GOAL: Rewrite the records from the line with "is (768, 1366)." up to and including the line with "b is located at coordinates (552, 407).", changing "Describe" to "Identify" and leaving everything else as it is.

------ EXERCISE MATERIAL ------

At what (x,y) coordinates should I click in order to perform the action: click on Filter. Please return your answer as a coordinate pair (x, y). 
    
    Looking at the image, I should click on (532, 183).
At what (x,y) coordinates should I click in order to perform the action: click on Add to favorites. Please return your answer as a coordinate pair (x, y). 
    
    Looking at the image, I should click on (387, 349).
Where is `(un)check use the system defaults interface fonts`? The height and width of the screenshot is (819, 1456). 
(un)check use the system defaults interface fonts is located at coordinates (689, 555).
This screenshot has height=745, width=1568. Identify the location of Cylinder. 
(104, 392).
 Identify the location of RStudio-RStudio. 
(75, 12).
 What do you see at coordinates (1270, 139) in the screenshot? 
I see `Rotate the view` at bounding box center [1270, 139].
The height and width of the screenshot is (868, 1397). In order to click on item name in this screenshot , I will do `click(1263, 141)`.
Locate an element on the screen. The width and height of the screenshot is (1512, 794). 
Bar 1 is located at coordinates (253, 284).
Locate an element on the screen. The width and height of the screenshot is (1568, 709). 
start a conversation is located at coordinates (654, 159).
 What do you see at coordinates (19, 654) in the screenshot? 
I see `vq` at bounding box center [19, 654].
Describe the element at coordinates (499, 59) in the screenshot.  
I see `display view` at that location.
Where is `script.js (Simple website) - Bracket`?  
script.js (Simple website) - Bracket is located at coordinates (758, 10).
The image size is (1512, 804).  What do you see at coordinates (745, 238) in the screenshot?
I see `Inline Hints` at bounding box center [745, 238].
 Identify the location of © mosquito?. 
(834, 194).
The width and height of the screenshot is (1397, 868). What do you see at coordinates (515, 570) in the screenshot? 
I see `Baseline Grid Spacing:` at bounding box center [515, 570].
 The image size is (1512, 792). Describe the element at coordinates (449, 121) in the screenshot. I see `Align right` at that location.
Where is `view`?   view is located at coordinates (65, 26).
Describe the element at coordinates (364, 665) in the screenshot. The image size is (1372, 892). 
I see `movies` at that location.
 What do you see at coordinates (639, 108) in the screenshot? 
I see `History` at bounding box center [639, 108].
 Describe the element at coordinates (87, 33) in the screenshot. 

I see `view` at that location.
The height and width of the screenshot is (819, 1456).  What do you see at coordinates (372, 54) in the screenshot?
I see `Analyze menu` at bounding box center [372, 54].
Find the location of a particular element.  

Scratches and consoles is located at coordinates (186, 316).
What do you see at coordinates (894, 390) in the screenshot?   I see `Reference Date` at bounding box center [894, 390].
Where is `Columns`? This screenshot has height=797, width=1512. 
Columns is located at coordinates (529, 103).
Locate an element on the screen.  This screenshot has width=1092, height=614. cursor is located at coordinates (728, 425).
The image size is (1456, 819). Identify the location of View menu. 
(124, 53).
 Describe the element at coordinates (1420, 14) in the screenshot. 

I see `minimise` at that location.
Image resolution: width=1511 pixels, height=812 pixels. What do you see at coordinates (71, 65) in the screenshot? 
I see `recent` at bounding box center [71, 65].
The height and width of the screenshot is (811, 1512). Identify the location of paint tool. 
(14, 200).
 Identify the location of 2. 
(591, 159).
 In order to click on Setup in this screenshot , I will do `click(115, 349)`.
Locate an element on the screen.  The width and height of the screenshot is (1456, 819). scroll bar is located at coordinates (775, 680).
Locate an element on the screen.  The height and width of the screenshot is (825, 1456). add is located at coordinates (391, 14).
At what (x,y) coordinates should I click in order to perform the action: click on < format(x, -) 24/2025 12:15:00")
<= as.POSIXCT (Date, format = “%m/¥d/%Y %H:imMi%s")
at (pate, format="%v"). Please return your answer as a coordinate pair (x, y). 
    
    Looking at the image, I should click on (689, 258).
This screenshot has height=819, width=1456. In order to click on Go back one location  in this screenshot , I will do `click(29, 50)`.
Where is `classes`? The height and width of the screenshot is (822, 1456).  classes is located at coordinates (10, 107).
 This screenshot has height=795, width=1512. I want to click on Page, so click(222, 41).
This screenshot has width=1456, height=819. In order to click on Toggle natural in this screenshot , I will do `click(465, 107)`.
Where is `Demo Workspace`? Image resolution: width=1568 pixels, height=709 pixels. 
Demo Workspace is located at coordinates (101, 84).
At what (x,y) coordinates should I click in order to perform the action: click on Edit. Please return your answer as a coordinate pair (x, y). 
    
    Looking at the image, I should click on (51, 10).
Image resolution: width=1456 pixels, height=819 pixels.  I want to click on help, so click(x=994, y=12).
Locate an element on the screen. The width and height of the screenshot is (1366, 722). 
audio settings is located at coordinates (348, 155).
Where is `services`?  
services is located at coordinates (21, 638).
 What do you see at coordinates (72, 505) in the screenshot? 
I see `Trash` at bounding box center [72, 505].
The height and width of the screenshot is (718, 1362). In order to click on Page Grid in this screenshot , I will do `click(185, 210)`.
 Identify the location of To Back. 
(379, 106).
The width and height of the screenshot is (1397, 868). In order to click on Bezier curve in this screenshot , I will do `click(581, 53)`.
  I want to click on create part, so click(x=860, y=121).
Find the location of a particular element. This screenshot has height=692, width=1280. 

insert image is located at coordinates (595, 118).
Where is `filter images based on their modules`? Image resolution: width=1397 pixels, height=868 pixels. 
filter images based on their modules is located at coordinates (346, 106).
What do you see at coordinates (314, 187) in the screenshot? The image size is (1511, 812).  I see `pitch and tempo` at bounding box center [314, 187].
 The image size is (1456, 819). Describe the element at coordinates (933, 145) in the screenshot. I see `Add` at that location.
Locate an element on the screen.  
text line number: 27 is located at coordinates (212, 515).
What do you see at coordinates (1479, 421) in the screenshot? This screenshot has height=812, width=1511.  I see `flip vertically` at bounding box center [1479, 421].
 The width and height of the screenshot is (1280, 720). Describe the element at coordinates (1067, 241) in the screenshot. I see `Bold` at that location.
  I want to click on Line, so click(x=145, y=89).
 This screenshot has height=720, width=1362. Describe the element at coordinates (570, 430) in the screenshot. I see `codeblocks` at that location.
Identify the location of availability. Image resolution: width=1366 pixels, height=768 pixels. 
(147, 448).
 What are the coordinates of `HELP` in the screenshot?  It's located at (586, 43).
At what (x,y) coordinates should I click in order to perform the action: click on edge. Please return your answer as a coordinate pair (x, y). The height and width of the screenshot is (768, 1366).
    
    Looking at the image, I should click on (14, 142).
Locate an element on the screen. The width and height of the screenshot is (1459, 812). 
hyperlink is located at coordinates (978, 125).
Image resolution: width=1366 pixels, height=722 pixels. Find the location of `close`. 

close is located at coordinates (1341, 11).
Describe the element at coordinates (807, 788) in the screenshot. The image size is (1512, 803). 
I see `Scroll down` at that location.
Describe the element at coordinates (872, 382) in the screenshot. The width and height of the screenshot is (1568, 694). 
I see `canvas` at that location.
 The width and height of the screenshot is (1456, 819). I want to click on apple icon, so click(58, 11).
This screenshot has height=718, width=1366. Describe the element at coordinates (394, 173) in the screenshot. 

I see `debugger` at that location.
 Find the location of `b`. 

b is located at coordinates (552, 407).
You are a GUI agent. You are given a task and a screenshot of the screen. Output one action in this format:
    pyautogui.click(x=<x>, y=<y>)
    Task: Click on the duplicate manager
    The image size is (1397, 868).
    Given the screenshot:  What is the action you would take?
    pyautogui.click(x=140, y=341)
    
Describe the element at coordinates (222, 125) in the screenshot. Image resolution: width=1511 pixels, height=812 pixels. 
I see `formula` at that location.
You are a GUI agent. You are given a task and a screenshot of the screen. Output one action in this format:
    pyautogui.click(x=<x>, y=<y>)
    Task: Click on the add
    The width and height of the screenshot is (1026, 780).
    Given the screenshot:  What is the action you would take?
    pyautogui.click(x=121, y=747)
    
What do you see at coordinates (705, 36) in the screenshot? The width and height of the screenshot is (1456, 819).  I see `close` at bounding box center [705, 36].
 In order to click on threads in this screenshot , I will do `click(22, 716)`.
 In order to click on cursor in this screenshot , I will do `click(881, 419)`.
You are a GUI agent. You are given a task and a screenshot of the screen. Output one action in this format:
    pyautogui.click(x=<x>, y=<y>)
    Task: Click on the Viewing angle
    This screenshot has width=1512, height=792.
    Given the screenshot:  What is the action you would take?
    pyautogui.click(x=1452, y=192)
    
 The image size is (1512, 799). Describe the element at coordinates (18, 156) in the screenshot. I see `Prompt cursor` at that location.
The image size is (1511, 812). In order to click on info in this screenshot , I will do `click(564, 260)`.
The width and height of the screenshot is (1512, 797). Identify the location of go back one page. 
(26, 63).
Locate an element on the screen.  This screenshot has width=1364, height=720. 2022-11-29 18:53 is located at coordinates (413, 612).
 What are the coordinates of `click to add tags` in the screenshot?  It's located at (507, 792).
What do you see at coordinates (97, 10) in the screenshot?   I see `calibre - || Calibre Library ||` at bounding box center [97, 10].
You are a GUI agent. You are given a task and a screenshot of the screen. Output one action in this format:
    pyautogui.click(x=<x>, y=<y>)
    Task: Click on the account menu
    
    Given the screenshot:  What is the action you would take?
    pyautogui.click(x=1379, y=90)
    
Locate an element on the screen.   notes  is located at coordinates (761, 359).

------

OUTPUT:
At what (x,y) coordinates should I click in order to perform the action: click on edge. Please return your answer as a coordinate pair (x, y). The height and width of the screenshot is (768, 1366).
    
    Looking at the image, I should click on (14, 142).
Locate an element on the screen. The width and height of the screenshot is (1459, 812). 
hyperlink is located at coordinates (978, 125).
Image resolution: width=1366 pixels, height=722 pixels. Find the location of `close`. 

close is located at coordinates (1341, 11).
Identify the element at coordinates (807, 788) in the screenshot. The image size is (1512, 803). 
I see `Scroll down` at that location.
Identify the element at coordinates (872, 382) in the screenshot. The width and height of the screenshot is (1568, 694). 
I see `canvas` at that location.
 The width and height of the screenshot is (1456, 819). I want to click on apple icon, so click(58, 11).
This screenshot has height=718, width=1366. Identify the element at coordinates (394, 173) in the screenshot. 

I see `debugger` at that location.
 Find the location of `b`. 

b is located at coordinates (552, 407).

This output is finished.